28º- Quanto muito, a considerar-se que a recorrente deveria ter feito uma análise, mais ponderada, relativamente ao destino a dar às referidas terras, limpas e sem qualquer grau de perigosidade, reitera-se, então, que a decisão a proferir, atenta a inexistência de consequências nocivas dessa insuficiente análise, seja uma admoestação, aplicada nos termos e para os efeitos previstos no artº 51º do Dec. Lei 433/82, de 27 de Outubro.
29º- Sendo a recorrente uma pequena empresa, quase familiar, a manter-se a decisão recorrida, tal irá obrigatoriamente provocar-lhe um manifesto desequilíbrio na sua situação económico-financeira, já de si bastante frágil, com profundos reflexos negativos naqueles que nela laboram.

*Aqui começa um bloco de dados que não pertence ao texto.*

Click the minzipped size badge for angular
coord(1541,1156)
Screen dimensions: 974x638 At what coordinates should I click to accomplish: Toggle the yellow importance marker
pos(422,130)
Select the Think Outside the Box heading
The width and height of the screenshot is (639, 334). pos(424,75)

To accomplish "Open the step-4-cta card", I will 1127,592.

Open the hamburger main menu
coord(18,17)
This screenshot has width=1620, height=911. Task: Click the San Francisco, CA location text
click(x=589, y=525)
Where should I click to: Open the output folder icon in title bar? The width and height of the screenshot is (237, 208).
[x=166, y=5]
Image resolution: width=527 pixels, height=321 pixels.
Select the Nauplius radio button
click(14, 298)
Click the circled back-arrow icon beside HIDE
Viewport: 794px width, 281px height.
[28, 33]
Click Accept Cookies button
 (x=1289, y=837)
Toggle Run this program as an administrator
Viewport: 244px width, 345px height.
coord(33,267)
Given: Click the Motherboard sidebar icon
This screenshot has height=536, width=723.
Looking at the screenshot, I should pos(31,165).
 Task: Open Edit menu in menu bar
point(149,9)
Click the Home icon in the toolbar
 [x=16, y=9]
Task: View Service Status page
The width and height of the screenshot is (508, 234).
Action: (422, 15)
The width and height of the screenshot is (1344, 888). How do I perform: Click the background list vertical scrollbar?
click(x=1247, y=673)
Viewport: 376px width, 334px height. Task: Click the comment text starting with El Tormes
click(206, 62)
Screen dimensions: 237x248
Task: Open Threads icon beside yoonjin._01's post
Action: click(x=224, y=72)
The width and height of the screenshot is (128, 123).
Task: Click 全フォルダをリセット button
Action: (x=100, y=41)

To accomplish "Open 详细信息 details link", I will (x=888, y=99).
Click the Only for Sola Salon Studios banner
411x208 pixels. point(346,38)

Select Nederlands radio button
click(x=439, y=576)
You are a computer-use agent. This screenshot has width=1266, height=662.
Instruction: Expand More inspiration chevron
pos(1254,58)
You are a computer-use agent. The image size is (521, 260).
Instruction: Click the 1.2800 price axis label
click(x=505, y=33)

Nestes termos e nos melhores de direito, deve o presente recurso ser julgado procedente, por provado e, em consequência:
- Determinar-se a absolvição da recorrente da prática da contraordenação ambiental prevista no nº 1 do artº 18º do Dec. Lei 46/2008, de 12 de Março.
- Se assim não for entendido, apela-se a V. Excelências que a decisão a proferir seja uma admoestação, aplicada nos termos previstos no artº 51º do Dec. Lei 433/82, de 27 de Outubro”.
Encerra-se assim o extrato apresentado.